(Stored data)
--- --- ---
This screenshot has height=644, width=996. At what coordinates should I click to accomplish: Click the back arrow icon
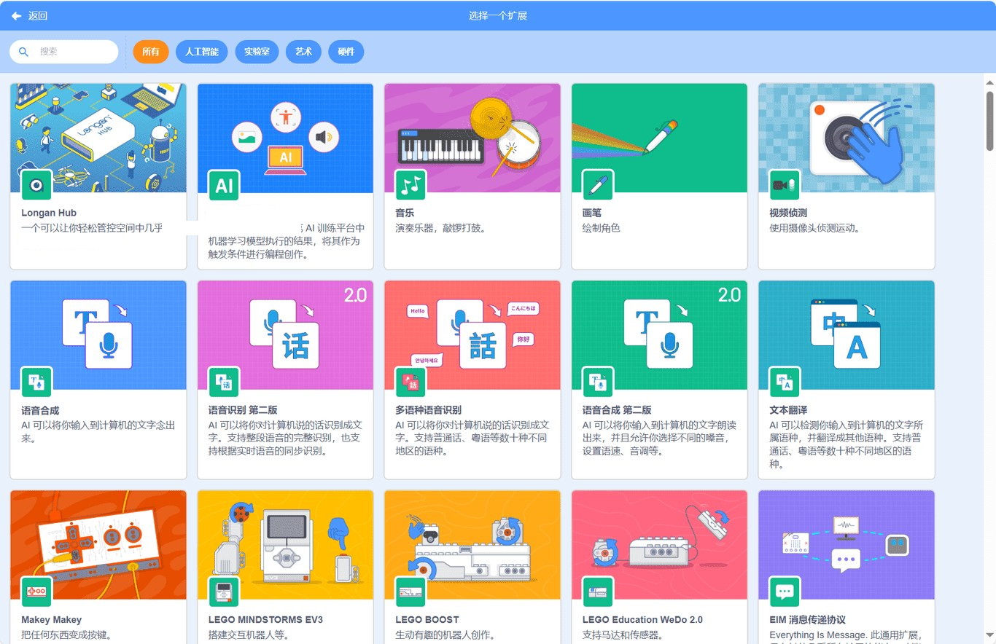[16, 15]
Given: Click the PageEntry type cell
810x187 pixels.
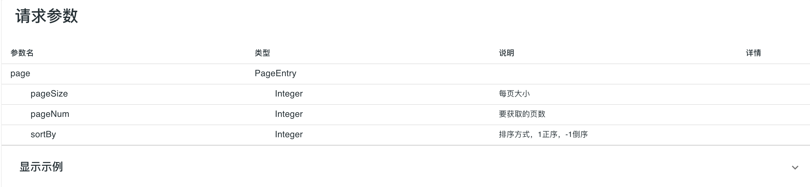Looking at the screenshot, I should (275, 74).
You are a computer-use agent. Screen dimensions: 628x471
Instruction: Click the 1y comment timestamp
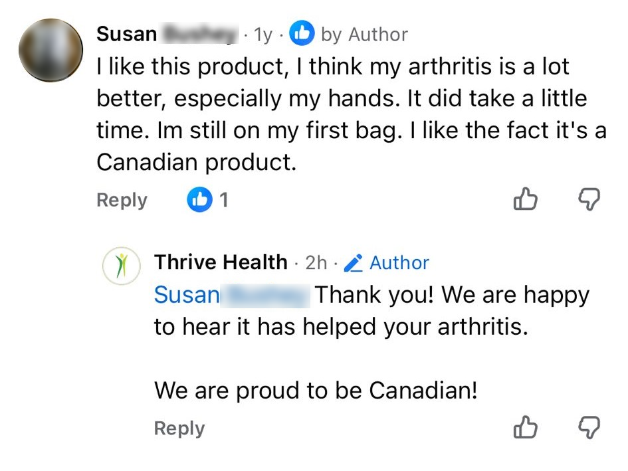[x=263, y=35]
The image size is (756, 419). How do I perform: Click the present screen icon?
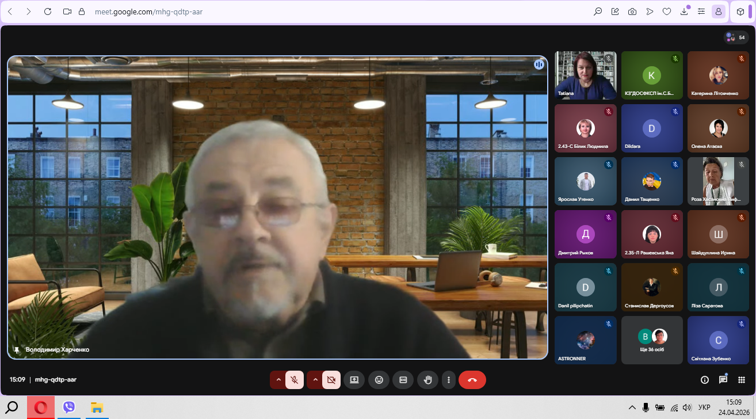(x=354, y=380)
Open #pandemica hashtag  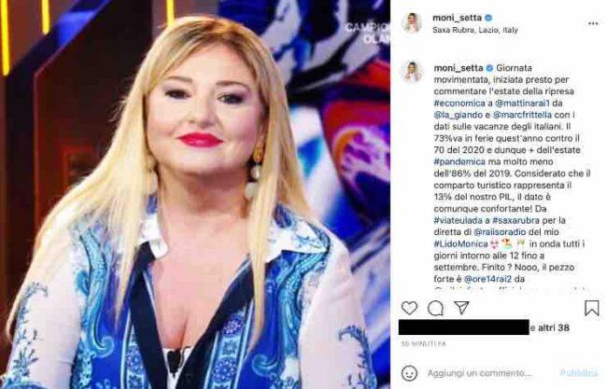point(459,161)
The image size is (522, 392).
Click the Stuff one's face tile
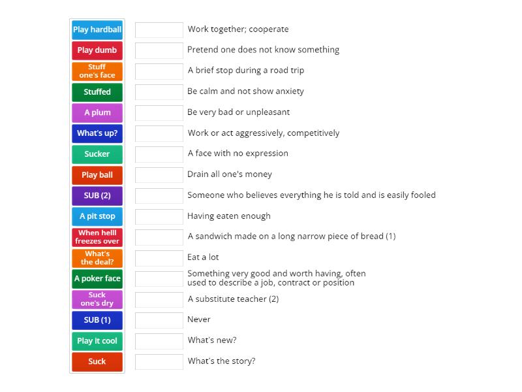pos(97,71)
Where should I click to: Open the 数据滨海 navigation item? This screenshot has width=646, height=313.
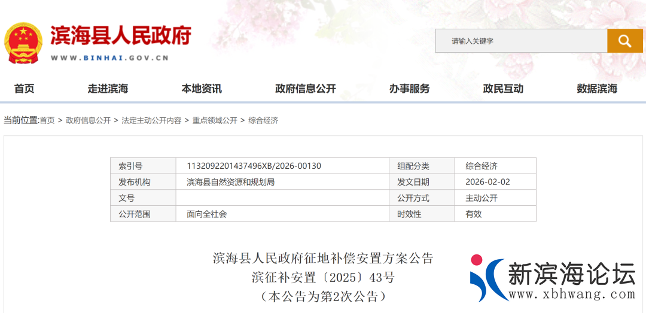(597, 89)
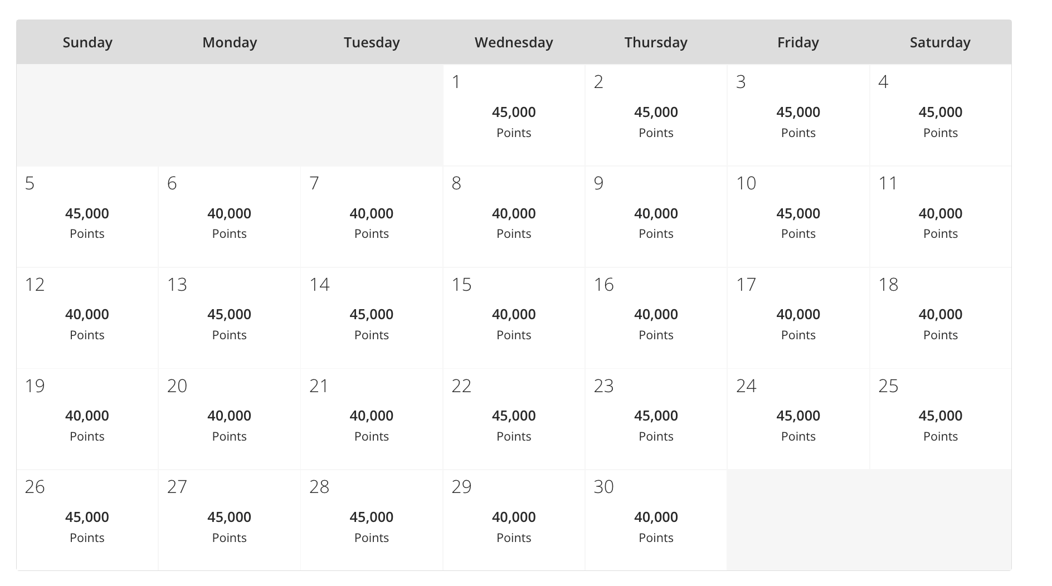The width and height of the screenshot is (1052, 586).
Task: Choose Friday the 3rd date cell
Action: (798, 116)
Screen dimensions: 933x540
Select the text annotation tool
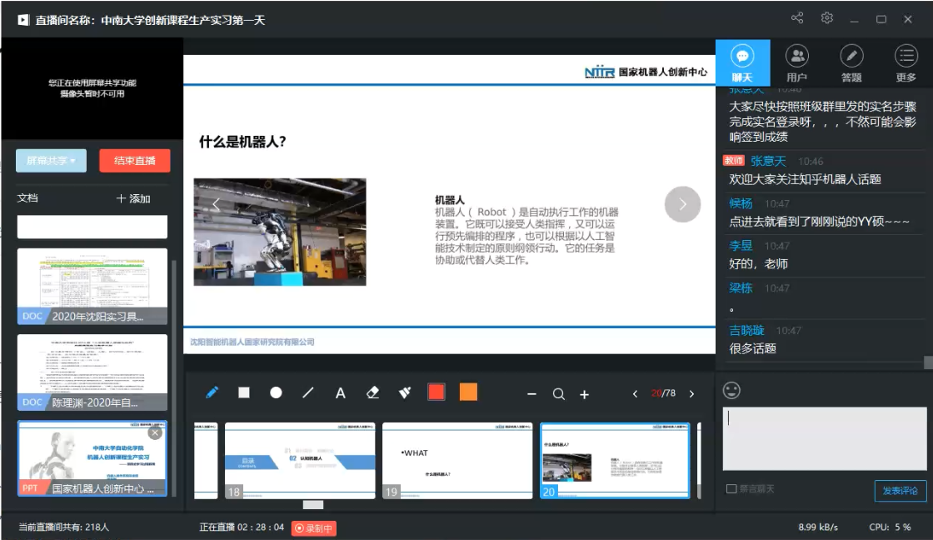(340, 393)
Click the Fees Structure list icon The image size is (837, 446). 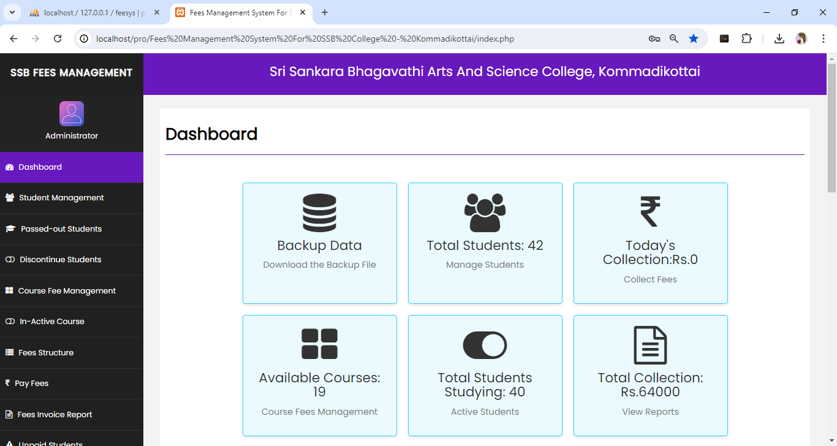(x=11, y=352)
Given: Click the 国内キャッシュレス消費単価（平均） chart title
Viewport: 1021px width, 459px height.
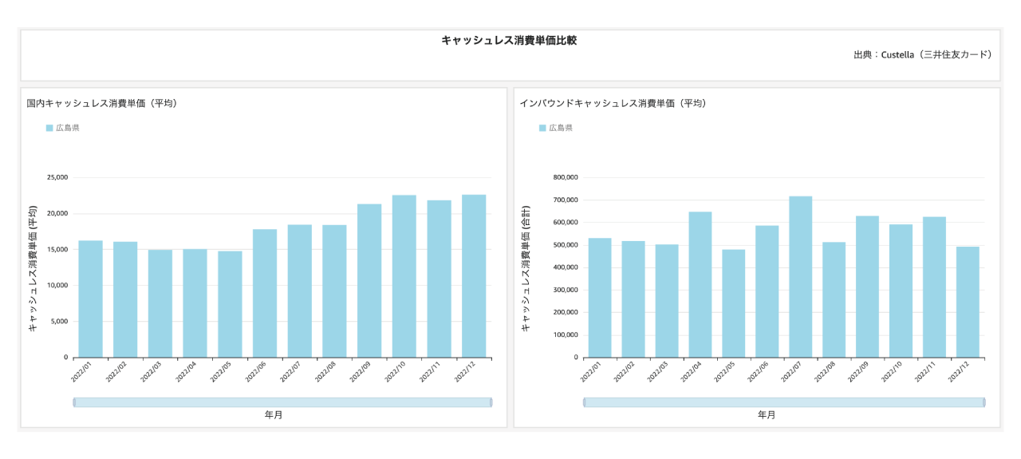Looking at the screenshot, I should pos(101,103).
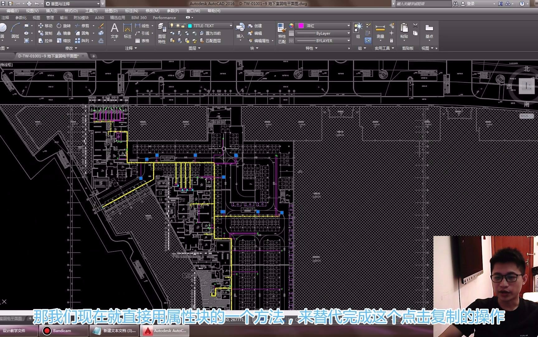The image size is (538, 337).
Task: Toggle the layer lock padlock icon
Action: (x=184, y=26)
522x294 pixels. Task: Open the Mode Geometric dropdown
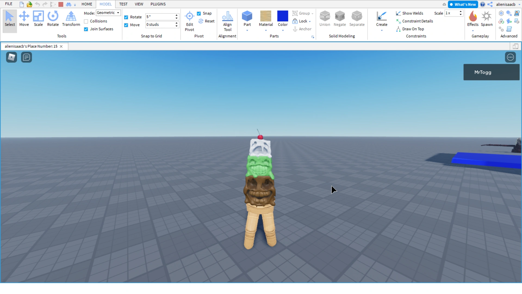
--- --- ---
Retype the data above, starting at its first line and ending at the line that contains "Looking at the screenshot, I should (275, 74).", with both of those lines included. Leave the pictures out of your answer.

**ANSWER FOR THE TASK:**
This screenshot has height=644, width=996. At what coordinates should I click to accomplish: Click the back arrow icon
[16, 15]
Given: Click the PageEntry type cell
810x187 pixels.
Looking at the screenshot, I should (275, 74).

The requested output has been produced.